Desconcerte com com trovões e relampejos os pensamentos
Provoque meus desejos. Seja eu.

Chova-me
Tempestade-me
Temporal

sexta-feira, 2 de outubro de 2009

A dança

O primeiro passo soou desconexo. Enquanto não se permite sentir o ritmo, não se acredita saber dançar. Qualquer um sabe dançar, de acordo com o ritmo a que se entrega. Não digo da dança bem coreografada. Apesar de amar a dança com este viés, aprendi que dançar ultrapassa o limite dos passos e se resume a sensações. Toda dança é por fim um simples encontro. E um bom encontro, como uma boa dança, tem passos casados e ritmos, que com um fechar de olhos, transportam.

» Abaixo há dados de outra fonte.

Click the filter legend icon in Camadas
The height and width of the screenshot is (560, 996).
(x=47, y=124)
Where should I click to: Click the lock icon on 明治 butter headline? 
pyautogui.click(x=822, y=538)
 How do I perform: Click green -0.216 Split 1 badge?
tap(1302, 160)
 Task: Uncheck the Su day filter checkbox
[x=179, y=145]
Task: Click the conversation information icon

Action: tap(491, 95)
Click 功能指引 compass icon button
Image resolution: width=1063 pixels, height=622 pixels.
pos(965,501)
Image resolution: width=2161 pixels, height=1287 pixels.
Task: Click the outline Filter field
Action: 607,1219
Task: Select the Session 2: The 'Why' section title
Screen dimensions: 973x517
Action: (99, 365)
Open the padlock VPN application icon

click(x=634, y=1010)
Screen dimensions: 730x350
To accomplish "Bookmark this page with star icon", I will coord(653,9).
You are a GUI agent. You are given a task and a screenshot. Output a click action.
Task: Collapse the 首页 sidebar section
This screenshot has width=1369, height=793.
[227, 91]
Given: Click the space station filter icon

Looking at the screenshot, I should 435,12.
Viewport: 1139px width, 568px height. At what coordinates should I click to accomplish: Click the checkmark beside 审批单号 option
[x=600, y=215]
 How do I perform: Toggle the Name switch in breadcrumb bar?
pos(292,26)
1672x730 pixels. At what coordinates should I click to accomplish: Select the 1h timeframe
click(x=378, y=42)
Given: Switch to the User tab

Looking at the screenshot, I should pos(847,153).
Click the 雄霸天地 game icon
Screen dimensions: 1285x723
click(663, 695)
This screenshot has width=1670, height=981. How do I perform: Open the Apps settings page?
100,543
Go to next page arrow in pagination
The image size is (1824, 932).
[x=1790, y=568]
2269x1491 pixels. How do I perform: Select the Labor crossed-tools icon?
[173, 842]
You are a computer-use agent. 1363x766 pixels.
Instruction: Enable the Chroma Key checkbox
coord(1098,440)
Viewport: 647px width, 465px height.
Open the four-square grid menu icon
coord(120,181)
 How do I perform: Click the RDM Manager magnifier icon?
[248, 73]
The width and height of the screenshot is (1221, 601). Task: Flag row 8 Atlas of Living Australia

A segurança em acreditar saber dançar te possibilita, ao sentir a aproximação do som, o risco do primeiro passo. Não que uma dança solo não te satisfaça. Mas certos ritmos te convidam ao par. Por mais segura de sua dança, uma pessoa comum sempre repensa o primeiro passo. Dá-lo, te classifica extraordinário diante de seu orgulho próprio. Primeiro os olhos convidam, as palavras chamam e por fim a aproximação dos corpos, à mercê do som, atrai.

As notas iniciais da música já se passaram e os acordes soam como um prefácio bem escrito, atraindo um leitor sedento às próximas páginas. É quando finalmente os músicos deixam de lado os atrativos e fazem com que toda a pista reconheça a canção. Conhecendo a música, os passos desconexos ganham a mínima firmeza de acreditar que estão em solo conhecido. Mas e se de repente a velha canção ganhou novos arranjos?

Os corpos já não querem se perder do ritmo e se enlaçam a cada virada. Braços, mãos, pernas e troncos se unem como que desesperados por uma sincronia que acontece naturalmente. E se percebe que braços, mãos, pernas e troncos se tornaram apenas artifícios para manter corpos unidos, testando os limites da sincronia tão natural. Antes de se perceber, eis a dança.

Do suave balé, ao agressivo tango, a dança te consome. Te desgasta, exaure e, principalmente, te tira o fôlego. O suor, os músculos tensionados, o coração a mil. Você sente a dança das formas mais violentas e surpreendentes. Mesmo assim continua a dançar. E a canção parece que te ajuda. Ela deixa notas que fazem pender a cabeça no colo que te acompanha, levando à fragilidade desta entrega.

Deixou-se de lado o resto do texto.